Red Carpet Home Cinema Lets The Super Rich Rent Theatrical Releases At Home, Away From The Poor

Rich people. They're just like us! Except when it comes to having the capability to do things that the middle class can't afford. And while the movie theater used to give us some common ground with all those enjoying caviar on their yachts docked at an island no one has heard of, the super rich now have another way to avoid all us dirty poor people while enjoying a major motion picture.

Red Carpet Home Cinema is a new streaming service that caters only to the super rich by giving them the opportunity to rent first-run theatrical releases for anywhere between $1,500 and $3,000 each. And since this is something only for the kind of people who have rugs that cost more than a college education, there's a very strict verification process to sign up. Find out more about high society streaming theatrical releases at home below.The New York Times profiled Red Carpet Cinema co-founder Fred Rosen, the architect of computerized ticketing system known as Ticketmaster, who described the service as being the different between buying a belt at Walmart for $4 or getting one from Gucci for $1,500. It's lauded as Netflix for one-percenters, people like tech billionaires, Wall Street titans, professional athletes, Russian oligarchs, and other douchebags.

Red Carpet Cinema has contracts with Warner Bros., Paramount Pictures, Lionsgate, Annapurna Pictures, 20th Century Fox and Fox Searchllight, but Universal, Sony Pictures and Disney are holdouts for now. That still gives subscribers around 40 theatrical releases they can watch from the comfort of their home while the rest of us $4 belt-wearing commoners sit in theaters with gum under the armrests and a woman nearby telling her five-year old child to whisper in the middle of Pet Sematary.
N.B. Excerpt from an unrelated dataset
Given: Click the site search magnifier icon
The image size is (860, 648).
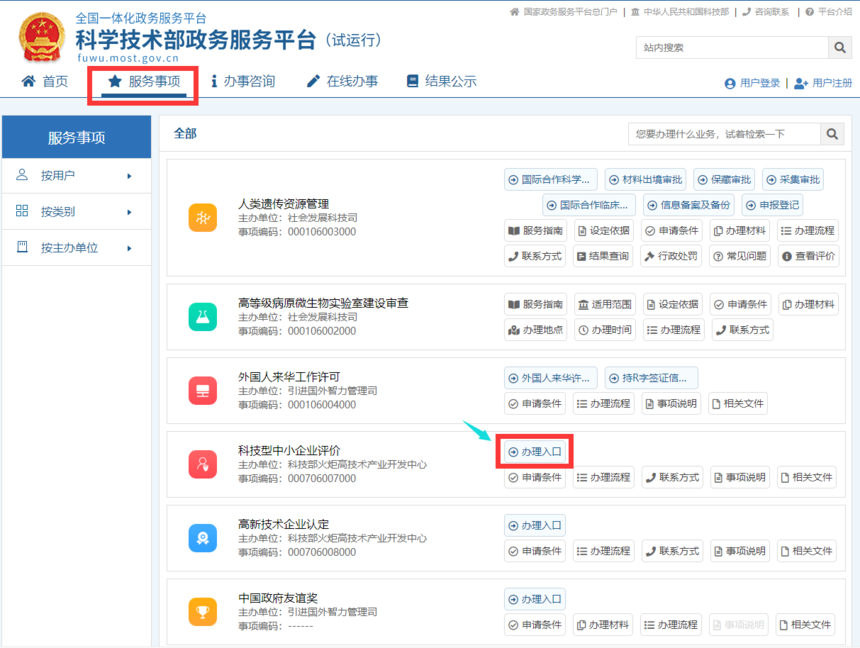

What seems to be helping Red Carpet Cinema work for the super rich and industry professionals alike is co-founders Fred Rosen and his rich, old golfing buddy Dan Fellman aren't trying to shake up the theatrical release distribution system with innovation. They let studios set the terms, and they're not trying to become this wide-ranging business endeavor for the public at large. Fellman said:

"I'm not interested in starting a business that is disruptive to the theatrical experience. Maybe we get 400 homes in New York and L.A. Maybe 100 in each of the 30 biggest cities in the United States."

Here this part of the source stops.